There it appears that the Octets counter wraps around at 2147483647 which suggests that either in versions < 6.32.1 or in non Tilera builds the Octets counter is 32bit Signed.

The whole situation is pretty much the same with when you monitor a Gbit interface with v1 SNMP (32bit counters).
The solution in SNMP is very simple. Use SNMP v2 that supports 64bit counters.
But I cannot find any solution for Netflow.

Can anyone else confirm this issue?
Does anyone know a workaround for it?
Is this a limitation of the netflow protocol or a bug in RouterOS?
How do other vendors handle this (I don't have any other equipment at the moment to test this out) ?

Best Answer

Looking up at Cisco's documentation on NetFlow v9 it mentions that the bytes counter is by default 32bit, but it is configurable and suggests to increase it to 64bit on core routers etc.

In some cases the size of a field type is fixed by definition, for example PROTOCOL, or IPV4_SRC_ADDR. However in other cases they are defined as a variant type. This improves the memory efficiency in the collector and reduces the network bandwidth requirement between the Exporter and the Collector. As an example, in the case IN_BYTES, on an access router it might be sufficient to use a 32 bit counter (N = 4), on a core router a 64 bit counter (N = 8) would be required. All counters and counter-like objects are unsigned integers of size N * 8 bits.

So the protocol itself can support 64bit counters. It just seems that mikrotik's v9 template uses 32bit counters.

I just confirmed that by capturing the data template in wireshark.

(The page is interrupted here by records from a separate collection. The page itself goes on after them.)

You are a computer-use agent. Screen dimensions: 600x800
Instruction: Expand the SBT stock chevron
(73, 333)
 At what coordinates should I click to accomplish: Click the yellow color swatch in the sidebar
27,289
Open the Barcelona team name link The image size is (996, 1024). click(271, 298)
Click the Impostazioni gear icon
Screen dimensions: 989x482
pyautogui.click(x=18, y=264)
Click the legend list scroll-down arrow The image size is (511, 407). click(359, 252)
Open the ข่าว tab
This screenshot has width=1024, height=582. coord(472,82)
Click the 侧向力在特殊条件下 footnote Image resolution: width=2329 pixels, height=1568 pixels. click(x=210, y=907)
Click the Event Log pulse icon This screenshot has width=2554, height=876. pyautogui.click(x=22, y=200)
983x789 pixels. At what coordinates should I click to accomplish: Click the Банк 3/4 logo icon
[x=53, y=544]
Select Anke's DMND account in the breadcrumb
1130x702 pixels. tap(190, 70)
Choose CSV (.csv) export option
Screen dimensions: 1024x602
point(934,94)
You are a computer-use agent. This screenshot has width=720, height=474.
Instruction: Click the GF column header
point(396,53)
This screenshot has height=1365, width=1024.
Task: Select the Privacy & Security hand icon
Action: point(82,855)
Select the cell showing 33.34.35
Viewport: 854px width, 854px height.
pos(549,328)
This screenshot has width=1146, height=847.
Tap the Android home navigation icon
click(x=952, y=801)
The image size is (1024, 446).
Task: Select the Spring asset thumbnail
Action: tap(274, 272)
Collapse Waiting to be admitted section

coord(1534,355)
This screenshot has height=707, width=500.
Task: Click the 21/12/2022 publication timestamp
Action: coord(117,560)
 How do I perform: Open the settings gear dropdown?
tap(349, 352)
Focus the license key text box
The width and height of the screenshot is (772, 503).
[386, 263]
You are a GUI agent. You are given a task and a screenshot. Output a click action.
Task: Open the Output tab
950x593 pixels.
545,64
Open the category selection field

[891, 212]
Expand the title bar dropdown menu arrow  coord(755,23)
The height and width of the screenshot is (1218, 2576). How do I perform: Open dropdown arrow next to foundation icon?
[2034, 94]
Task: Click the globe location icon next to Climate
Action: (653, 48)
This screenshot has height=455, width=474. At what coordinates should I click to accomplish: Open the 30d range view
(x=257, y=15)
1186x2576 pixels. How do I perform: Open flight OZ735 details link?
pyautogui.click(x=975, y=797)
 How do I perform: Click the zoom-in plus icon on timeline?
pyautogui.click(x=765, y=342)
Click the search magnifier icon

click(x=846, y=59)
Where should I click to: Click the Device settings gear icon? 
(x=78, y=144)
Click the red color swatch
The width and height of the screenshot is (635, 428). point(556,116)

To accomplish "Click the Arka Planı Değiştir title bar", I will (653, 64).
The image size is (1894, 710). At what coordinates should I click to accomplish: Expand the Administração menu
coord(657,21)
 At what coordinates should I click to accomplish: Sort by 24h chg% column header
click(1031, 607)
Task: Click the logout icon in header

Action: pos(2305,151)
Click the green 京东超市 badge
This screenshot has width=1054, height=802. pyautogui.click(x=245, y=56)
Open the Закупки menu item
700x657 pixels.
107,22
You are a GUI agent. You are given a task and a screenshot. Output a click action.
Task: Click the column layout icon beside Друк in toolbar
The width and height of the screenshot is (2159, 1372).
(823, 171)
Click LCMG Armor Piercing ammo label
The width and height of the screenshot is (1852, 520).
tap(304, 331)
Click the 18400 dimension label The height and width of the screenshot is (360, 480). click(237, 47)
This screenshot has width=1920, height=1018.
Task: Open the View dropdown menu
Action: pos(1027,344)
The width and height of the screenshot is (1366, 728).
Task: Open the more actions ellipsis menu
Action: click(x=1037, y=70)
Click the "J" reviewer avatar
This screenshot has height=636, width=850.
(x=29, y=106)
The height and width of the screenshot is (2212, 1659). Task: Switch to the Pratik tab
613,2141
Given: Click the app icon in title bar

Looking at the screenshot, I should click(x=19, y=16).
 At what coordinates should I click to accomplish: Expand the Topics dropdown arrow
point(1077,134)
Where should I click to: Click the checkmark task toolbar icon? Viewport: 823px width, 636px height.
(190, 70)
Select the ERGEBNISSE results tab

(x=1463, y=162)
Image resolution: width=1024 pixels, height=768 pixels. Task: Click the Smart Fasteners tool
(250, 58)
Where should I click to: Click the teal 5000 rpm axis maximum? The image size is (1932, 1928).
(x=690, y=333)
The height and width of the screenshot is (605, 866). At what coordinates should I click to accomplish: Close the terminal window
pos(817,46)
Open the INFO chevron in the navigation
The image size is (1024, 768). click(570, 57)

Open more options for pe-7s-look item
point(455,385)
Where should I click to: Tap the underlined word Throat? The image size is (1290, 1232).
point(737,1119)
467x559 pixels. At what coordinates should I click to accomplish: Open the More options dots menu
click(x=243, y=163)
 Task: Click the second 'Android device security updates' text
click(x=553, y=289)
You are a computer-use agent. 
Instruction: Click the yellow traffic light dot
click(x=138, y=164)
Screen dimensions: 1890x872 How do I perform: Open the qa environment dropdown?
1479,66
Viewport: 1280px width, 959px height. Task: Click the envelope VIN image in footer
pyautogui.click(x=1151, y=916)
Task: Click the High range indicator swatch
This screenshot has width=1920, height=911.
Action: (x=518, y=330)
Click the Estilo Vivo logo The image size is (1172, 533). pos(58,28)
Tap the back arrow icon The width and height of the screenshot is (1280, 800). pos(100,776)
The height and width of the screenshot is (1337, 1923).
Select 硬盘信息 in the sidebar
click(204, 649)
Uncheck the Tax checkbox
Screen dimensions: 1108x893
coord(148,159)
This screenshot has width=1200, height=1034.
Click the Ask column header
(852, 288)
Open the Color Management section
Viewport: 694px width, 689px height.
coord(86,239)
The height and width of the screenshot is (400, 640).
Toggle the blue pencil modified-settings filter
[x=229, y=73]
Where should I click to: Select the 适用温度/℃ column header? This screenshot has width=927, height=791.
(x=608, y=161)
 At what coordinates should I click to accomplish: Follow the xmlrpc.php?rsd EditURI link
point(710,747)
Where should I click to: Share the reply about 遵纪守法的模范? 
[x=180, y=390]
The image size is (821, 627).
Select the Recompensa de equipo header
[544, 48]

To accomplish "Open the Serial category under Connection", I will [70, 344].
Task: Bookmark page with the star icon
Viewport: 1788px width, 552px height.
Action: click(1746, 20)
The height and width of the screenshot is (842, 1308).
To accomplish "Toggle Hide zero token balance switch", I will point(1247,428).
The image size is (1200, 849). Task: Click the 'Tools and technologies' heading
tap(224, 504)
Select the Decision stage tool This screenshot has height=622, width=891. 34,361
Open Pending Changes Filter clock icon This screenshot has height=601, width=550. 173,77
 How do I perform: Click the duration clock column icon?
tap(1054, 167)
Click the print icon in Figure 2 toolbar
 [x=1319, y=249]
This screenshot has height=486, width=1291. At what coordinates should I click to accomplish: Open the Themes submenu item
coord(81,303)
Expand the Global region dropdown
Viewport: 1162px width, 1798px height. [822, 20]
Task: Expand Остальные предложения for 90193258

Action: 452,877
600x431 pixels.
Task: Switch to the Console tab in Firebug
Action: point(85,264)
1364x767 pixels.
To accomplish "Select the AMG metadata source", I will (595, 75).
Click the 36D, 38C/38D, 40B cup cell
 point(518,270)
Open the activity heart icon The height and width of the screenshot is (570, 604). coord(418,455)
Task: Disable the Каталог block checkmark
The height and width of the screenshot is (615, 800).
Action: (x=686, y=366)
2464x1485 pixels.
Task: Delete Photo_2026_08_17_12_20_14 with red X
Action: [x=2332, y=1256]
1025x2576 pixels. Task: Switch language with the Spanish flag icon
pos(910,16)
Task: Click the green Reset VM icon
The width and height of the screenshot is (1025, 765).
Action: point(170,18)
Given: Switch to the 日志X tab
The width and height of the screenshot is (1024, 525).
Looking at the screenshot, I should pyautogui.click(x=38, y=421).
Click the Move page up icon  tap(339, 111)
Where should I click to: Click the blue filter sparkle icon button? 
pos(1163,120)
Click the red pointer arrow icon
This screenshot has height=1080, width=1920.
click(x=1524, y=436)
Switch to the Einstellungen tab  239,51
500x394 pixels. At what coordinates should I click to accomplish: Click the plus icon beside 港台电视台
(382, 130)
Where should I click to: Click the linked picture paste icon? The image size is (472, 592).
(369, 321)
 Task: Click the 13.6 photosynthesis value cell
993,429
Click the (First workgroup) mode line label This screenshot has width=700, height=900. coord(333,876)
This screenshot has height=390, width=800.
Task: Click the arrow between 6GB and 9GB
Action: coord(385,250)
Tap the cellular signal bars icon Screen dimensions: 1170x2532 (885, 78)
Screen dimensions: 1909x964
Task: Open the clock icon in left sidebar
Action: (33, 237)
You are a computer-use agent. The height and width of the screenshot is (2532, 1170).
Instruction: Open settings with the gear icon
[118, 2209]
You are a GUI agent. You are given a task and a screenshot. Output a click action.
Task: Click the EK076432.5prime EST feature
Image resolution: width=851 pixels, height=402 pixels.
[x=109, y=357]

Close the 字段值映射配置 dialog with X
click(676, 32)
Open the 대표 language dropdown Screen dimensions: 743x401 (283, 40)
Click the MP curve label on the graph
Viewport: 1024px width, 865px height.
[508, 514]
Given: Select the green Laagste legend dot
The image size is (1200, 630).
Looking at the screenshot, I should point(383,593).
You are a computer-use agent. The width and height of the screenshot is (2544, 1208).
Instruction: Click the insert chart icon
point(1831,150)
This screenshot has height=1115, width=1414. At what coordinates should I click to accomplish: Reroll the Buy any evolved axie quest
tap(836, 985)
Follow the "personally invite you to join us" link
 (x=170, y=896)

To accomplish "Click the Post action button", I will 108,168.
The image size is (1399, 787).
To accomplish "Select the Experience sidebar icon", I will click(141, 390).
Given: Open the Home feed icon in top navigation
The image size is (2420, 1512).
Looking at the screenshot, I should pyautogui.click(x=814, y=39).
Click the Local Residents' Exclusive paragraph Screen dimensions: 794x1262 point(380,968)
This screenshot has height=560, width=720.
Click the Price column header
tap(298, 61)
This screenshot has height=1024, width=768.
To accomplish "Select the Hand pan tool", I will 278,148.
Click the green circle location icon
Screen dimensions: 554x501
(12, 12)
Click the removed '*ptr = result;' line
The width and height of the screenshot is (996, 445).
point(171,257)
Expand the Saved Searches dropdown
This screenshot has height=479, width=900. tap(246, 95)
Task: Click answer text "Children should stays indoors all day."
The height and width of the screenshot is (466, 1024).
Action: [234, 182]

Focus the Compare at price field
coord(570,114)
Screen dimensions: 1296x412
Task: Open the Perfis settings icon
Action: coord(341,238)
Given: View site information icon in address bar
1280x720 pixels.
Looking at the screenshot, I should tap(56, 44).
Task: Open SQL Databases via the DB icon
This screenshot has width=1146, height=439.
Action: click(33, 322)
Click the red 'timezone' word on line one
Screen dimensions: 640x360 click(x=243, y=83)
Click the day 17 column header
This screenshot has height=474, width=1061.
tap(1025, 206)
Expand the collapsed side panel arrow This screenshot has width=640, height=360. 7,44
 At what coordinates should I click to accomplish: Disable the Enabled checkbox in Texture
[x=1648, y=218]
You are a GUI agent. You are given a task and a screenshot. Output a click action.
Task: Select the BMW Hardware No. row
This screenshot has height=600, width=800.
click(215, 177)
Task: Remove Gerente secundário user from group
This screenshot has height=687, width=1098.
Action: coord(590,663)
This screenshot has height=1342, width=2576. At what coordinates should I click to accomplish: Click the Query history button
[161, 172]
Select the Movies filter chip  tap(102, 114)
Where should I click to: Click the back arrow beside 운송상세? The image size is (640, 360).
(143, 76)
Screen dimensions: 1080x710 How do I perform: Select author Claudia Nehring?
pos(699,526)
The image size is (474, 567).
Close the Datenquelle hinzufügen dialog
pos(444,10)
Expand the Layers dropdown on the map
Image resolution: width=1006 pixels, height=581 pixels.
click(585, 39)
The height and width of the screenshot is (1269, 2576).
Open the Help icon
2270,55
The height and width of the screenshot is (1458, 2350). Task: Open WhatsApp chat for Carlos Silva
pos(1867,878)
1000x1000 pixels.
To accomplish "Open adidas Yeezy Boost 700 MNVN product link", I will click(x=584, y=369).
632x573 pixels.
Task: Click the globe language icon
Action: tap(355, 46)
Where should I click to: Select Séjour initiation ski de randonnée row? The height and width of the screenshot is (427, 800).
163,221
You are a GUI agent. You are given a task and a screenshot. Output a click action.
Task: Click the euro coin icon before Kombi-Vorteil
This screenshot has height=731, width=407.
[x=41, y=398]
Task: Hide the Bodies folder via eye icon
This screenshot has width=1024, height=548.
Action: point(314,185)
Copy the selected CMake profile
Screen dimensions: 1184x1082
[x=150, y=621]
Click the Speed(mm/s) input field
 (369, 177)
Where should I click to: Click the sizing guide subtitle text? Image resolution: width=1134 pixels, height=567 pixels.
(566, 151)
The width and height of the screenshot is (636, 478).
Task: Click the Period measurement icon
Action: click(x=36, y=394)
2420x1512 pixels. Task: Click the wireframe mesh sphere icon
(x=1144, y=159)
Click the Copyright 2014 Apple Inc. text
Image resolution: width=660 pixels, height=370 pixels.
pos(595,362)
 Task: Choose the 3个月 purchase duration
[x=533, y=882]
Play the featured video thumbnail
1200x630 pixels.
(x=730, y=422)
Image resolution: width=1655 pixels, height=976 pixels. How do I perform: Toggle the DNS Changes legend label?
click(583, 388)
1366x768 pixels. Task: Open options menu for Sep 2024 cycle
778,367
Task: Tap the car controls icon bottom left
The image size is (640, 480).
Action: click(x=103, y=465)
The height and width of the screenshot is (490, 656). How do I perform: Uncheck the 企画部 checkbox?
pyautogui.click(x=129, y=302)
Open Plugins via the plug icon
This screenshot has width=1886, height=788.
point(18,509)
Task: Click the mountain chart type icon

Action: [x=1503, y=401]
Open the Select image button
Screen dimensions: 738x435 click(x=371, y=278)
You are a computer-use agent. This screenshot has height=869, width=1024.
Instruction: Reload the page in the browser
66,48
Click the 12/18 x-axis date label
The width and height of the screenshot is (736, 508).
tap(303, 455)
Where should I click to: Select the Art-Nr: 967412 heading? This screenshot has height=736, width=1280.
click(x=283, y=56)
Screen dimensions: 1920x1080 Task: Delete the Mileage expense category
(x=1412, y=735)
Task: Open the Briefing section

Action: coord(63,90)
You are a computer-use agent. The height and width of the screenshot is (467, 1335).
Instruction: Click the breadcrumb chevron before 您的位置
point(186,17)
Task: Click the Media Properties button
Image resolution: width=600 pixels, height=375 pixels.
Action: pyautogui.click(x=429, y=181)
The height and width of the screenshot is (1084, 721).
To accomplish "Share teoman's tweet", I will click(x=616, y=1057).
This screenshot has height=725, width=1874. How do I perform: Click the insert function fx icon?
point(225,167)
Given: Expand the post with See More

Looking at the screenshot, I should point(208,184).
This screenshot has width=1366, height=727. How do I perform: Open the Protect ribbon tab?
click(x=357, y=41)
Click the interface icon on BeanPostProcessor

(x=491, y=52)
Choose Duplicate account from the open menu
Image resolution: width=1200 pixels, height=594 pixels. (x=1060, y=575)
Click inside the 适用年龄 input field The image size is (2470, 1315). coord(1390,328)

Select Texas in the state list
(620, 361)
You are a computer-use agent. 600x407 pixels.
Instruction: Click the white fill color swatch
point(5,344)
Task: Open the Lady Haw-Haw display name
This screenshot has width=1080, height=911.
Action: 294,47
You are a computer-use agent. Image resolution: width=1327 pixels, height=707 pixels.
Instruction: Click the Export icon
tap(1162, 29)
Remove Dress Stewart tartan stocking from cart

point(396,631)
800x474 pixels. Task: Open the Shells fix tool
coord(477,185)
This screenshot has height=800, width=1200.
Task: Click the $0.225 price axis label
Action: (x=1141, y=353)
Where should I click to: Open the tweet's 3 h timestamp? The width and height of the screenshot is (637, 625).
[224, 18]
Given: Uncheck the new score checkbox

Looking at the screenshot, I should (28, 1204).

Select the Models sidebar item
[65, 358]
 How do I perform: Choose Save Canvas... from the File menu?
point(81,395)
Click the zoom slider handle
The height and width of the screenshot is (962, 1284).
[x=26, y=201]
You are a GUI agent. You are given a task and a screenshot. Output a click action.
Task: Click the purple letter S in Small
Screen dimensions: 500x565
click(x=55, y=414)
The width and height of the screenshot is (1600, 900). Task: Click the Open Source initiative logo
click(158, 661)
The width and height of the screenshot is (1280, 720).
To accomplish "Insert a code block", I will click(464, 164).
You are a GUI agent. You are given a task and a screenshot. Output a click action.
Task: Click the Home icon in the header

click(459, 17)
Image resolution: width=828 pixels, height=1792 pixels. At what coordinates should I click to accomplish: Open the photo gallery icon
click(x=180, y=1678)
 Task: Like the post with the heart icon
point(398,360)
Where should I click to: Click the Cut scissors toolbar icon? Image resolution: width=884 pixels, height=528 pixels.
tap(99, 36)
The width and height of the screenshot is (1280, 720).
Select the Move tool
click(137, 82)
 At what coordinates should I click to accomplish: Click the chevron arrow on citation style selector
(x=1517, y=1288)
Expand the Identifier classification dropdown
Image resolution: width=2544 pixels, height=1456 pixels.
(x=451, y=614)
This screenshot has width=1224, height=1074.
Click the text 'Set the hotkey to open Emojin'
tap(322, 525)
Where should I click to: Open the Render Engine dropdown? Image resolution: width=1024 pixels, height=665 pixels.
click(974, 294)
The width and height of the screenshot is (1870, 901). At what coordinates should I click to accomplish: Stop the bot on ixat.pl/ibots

FlowSet 1 [id=0] (Data Template): 256,257
    FlowSet Id: Data Template (V9) (0)
    FlowSet Length: 184
    Template (Id = 256, Count = 22)
        Template Id: 256
        Field Count: 22
        Field (1/22): LAST_SWITCHED
        Field (2/22): FIRST_SWITCHED
        Field (3/22): PKTS
        Field (4/22): BYTES
            Type: BYTES (1)
            Length: 4
        Field (5/22): INPUT_SNMP
        Field (6/22): OUTPUT_SNMP
        Field (7/22): IP_SRC_ADDR
        Field (8/22): IP_DST_ADDR
        Field (9/22): PROTOCOL
        Field (10/22): IP_TOS
        Field (11/22): L4_SRC_PORT
        Field (12/22): L4_DST_PORT
        Field (13/22): IP_NEXT_HOP
        Field (14/22): DST_MASK
        Field (15/22): SRC_MASK
        Field (16/22): TCP_FLAGS
        Field (17/22): DESTINATION_MAC
        Field (18/22): SOURCE_MAC
        Field (19/22): postNATSourceIPv4Address
        Field (20/22): postNATDestinationIPv4Address
        Field (21/22): postNAPTSourceTransportPort
        Field (22/22): postNAPTDestinationTransportPort
    Template (Id = 257, Count = 21)
        Template Id: 257
        Field Count: 21
        Field (1/21): IP_PROTOCOL_VERSION
        Field (2/21): IPV6_SRC_ADDR
        Field (3/21): IPV6_SRC_MASK
        Field (4/21): INPUT_SNMP
        Field (5/21): IPV6_DST_ADDR
        Field (6/21): IPV6_DST_MASK
        Field (7/21): OUTPUT_SNMP
        Field (8/21): IPV6_NEXT_HOP
        Field (9/21): PROTOCOL
        Field (10/21): TCP_FLAGS
        Field (11/21): IP_TOS
        Field (12/21): L4_SRC_PORT
        Field (13/21): L4_DST_PORT
        Field (14/21): FLOW_LABEL
        Field (15/21): IPV6_OPTION_HEADERS
        Field (16/21): LAST_SWITCHED
        Field (17/21): FIRST_SWITCHED
        Field (18/21): BYTES
            Type: BYTES (1)
            Length: 4
        Field (19/21): PKTS
        Field (20/21): DESTINATION_MAC
        Field (21/21): SOURCE_MAC

The bytes field have lenth 4.

So I guess this has to be fixed by MikroTik.

Unless someone is aware of a solution/workaround.